→ Exercise instructions
Reproduce every line of the listing below exactly, without changing anything.

[Element lookup listing]
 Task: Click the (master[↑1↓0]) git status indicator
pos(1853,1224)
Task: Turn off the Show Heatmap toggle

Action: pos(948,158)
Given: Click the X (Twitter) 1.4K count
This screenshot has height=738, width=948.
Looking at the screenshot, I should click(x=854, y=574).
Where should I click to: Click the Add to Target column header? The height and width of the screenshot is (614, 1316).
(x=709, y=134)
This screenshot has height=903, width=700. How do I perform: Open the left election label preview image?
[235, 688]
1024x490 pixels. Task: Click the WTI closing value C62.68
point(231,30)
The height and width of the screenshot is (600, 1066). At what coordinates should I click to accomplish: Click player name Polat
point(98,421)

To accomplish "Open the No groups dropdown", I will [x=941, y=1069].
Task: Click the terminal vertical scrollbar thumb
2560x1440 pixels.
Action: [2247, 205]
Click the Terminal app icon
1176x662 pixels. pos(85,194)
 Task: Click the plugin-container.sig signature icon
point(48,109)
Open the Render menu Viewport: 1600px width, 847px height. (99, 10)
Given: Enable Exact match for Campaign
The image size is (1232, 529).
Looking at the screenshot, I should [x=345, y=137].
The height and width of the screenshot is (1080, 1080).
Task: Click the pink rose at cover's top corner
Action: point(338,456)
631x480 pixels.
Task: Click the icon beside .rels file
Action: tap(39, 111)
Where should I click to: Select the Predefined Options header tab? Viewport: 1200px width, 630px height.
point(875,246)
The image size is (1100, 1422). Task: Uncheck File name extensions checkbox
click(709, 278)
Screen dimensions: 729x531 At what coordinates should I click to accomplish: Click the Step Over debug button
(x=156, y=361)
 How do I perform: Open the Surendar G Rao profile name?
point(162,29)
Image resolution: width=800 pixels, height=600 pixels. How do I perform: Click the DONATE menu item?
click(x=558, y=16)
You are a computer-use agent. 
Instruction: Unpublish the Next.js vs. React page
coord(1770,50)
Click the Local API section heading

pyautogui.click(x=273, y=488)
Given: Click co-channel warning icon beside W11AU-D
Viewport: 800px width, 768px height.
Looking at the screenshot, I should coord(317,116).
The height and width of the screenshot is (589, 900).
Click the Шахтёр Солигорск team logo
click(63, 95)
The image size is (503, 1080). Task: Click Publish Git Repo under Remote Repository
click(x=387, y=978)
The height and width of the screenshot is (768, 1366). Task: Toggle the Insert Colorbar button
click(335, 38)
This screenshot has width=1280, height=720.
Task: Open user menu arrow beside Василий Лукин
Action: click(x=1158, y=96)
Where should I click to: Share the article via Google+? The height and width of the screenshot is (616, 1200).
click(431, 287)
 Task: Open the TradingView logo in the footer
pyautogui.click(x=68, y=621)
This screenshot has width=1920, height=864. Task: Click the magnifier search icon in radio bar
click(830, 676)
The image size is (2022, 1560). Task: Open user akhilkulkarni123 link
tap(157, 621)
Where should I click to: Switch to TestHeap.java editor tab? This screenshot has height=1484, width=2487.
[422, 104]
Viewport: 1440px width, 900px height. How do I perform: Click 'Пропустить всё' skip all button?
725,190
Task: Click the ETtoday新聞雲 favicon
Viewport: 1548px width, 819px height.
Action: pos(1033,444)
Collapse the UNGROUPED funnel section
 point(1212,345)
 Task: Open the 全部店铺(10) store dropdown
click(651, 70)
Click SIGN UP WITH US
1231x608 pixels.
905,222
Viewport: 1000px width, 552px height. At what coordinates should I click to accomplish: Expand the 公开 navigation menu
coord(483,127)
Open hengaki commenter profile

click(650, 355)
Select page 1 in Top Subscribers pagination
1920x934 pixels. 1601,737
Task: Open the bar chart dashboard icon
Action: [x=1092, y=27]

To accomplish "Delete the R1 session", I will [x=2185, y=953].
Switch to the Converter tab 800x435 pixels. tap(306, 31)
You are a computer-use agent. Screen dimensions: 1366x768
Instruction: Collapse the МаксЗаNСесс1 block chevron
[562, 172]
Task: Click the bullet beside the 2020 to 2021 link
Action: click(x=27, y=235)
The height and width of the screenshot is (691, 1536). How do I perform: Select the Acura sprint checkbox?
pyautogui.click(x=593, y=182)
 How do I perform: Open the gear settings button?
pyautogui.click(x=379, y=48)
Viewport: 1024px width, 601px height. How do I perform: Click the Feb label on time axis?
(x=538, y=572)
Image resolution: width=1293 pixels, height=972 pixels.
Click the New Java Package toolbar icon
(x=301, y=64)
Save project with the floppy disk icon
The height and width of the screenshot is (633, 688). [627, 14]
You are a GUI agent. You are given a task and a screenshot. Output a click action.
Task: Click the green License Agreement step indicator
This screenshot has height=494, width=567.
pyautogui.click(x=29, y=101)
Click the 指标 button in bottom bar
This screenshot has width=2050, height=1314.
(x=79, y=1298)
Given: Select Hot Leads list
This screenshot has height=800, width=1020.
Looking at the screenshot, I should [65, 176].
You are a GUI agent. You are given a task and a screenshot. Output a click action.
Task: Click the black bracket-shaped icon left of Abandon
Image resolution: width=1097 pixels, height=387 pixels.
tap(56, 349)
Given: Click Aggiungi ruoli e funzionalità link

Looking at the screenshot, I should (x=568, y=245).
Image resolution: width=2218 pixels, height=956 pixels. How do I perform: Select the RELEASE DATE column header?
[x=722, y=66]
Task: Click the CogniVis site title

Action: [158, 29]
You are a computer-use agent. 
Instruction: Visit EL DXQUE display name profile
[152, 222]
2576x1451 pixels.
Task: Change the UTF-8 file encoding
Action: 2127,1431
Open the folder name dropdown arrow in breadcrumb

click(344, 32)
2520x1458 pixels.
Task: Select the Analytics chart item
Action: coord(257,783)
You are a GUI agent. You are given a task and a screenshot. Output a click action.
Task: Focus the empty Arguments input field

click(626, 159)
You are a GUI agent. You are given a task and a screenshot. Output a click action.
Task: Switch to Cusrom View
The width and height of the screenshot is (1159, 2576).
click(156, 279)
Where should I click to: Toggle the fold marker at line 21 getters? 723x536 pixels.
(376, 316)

→ Response to this task
 Task: Click the (master[↑1↓0]) git status indicator
pos(1853,1224)
Task: Turn off the Show Heatmap toggle

Action: pos(948,158)
Given: Click the X (Twitter) 1.4K count
This screenshot has height=738, width=948.
Looking at the screenshot, I should click(x=854, y=574).
Where should I click to: Click the Add to Target column header? The height and width of the screenshot is (614, 1316).
(x=709, y=134)
This screenshot has height=903, width=700. How do I perform: Open the left election label preview image?
[235, 688]
1024x490 pixels. Task: Click the WTI closing value C62.68
point(231,30)
The height and width of the screenshot is (600, 1066). At what coordinates should I click to accomplish: Click player name Polat
point(98,421)

To accomplish "Open the No groups dropdown", I will [x=941, y=1069].
Task: Click the terminal vertical scrollbar thumb
2560x1440 pixels.
Action: [2247, 205]
Click the Terminal app icon
1176x662 pixels. pos(85,194)
 Task: Click the plugin-container.sig signature icon
point(48,109)
Open the Render menu Viewport: 1600px width, 847px height. (99, 10)
Given: Enable Exact match for Campaign
The image size is (1232, 529).
Looking at the screenshot, I should [x=345, y=137].
The height and width of the screenshot is (1080, 1080).
Task: Click the pink rose at cover's top corner
Action: point(338,456)
631x480 pixels.
Task: Click the icon beside .rels file
Action: tap(39, 111)
Where should I click to: Select the Predefined Options header tab? Viewport: 1200px width, 630px height.
point(875,246)
The image size is (1100, 1422). Task: Uncheck File name extensions checkbox
click(709, 278)
Screen dimensions: 729x531 At what coordinates should I click to accomplish: Click the Step Over debug button
(x=156, y=361)
 How do I perform: Open the Surendar G Rao profile name?
point(162,29)
Image resolution: width=800 pixels, height=600 pixels. How do I perform: Click the DONATE menu item?
click(x=558, y=16)
You are a computer-use agent. 
Instruction: Unpublish the Next.js vs. React page
coord(1770,50)
Click the Local API section heading

pyautogui.click(x=273, y=488)
Given: Click co-channel warning icon beside W11AU-D
Viewport: 800px width, 768px height.
Looking at the screenshot, I should coord(317,116).
The height and width of the screenshot is (589, 900).
Click the Шахтёр Солигорск team logo
click(63, 95)
The image size is (503, 1080). Task: Click Publish Git Repo under Remote Repository
click(x=387, y=978)
The height and width of the screenshot is (768, 1366). Task: Toggle the Insert Colorbar button
click(335, 38)
This screenshot has width=1280, height=720.
Task: Open user menu arrow beside Василий Лукин
Action: click(x=1158, y=96)
Where should I click to: Share the article via Google+? The height and width of the screenshot is (616, 1200).
click(431, 287)
 Task: Open the TradingView logo in the footer
pyautogui.click(x=68, y=621)
This screenshot has width=1920, height=864. Task: Click the magnifier search icon in radio bar
click(830, 676)
The image size is (2022, 1560). Task: Open user akhilkulkarni123 link
tap(157, 621)
Where should I click to: Switch to TestHeap.java editor tab? This screenshot has height=1484, width=2487.
[422, 104]
Viewport: 1440px width, 900px height. How do I perform: Click 'Пропустить всё' skip all button?
725,190
Task: Click the ETtoday新聞雲 favicon
Viewport: 1548px width, 819px height.
Action: pos(1033,444)
Collapse the UNGROUPED funnel section
 point(1212,345)
 Task: Open the 全部店铺(10) store dropdown
click(651, 70)
Click SIGN UP WITH US
1231x608 pixels.
905,222
Viewport: 1000px width, 552px height. At what coordinates should I click to accomplish: Expand the 公开 navigation menu
coord(483,127)
Open hengaki commenter profile

click(650, 355)
Select page 1 in Top Subscribers pagination
1920x934 pixels. 1601,737
Task: Open the bar chart dashboard icon
Action: [x=1092, y=27]

To accomplish "Delete the R1 session", I will [x=2185, y=953].
Switch to the Converter tab 800x435 pixels. tap(306, 31)
You are a computer-use agent. Screen dimensions: 1366x768
Instruction: Collapse the МаксЗаNСесс1 block chevron
[562, 172]
Task: Click the bullet beside the 2020 to 2021 link
Action: click(x=27, y=235)
The height and width of the screenshot is (691, 1536). How do I perform: Select the Acura sprint checkbox?
pyautogui.click(x=593, y=182)
 How do I perform: Open the gear settings button?
pyautogui.click(x=379, y=48)
Viewport: 1024px width, 601px height. How do I perform: Click the Feb label on time axis?
(x=538, y=572)
Image resolution: width=1293 pixels, height=972 pixels.
Click the New Java Package toolbar icon
(x=301, y=64)
Save project with the floppy disk icon
The height and width of the screenshot is (633, 688). [627, 14]
You are a GUI agent. You are given a task and a screenshot. Output a click action.
Task: Click the green License Agreement step indicator
This screenshot has height=494, width=567.
pyautogui.click(x=29, y=101)
Click the 指标 button in bottom bar
This screenshot has width=2050, height=1314.
(x=79, y=1298)
Given: Select Hot Leads list
This screenshot has height=800, width=1020.
Looking at the screenshot, I should [65, 176].
You are a GUI agent. You are given a task and a screenshot. Output a click action.
Task: Click the black bracket-shaped icon left of Abandon
Image resolution: width=1097 pixels, height=387 pixels.
tap(56, 349)
Given: Click Aggiungi ruoli e funzionalità link

Looking at the screenshot, I should (x=568, y=245).
Image resolution: width=2218 pixels, height=956 pixels. How do I perform: Select the RELEASE DATE column header?
[x=722, y=66]
Task: Click the CogniVis site title

Action: [158, 29]
You are a computer-use agent. 
Instruction: Visit EL DXQUE display name profile
[152, 222]
2576x1451 pixels.
Task: Change the UTF-8 file encoding
Action: 2127,1431
Open the folder name dropdown arrow in breadcrumb

click(344, 32)
2520x1458 pixels.
Task: Select the Analytics chart item
Action: coord(257,783)
You are a GUI agent. You are given a task and a screenshot. Output a click action.
Task: Focus the empty Arguments input field

click(626, 159)
You are a GUI agent. You are given a task and a screenshot. Output a click action.
Task: Switch to Cusrom View
The width and height of the screenshot is (1159, 2576).
click(156, 279)
Where should I click to: Toggle the fold marker at line 21 getters? 723x536 pixels.
(376, 316)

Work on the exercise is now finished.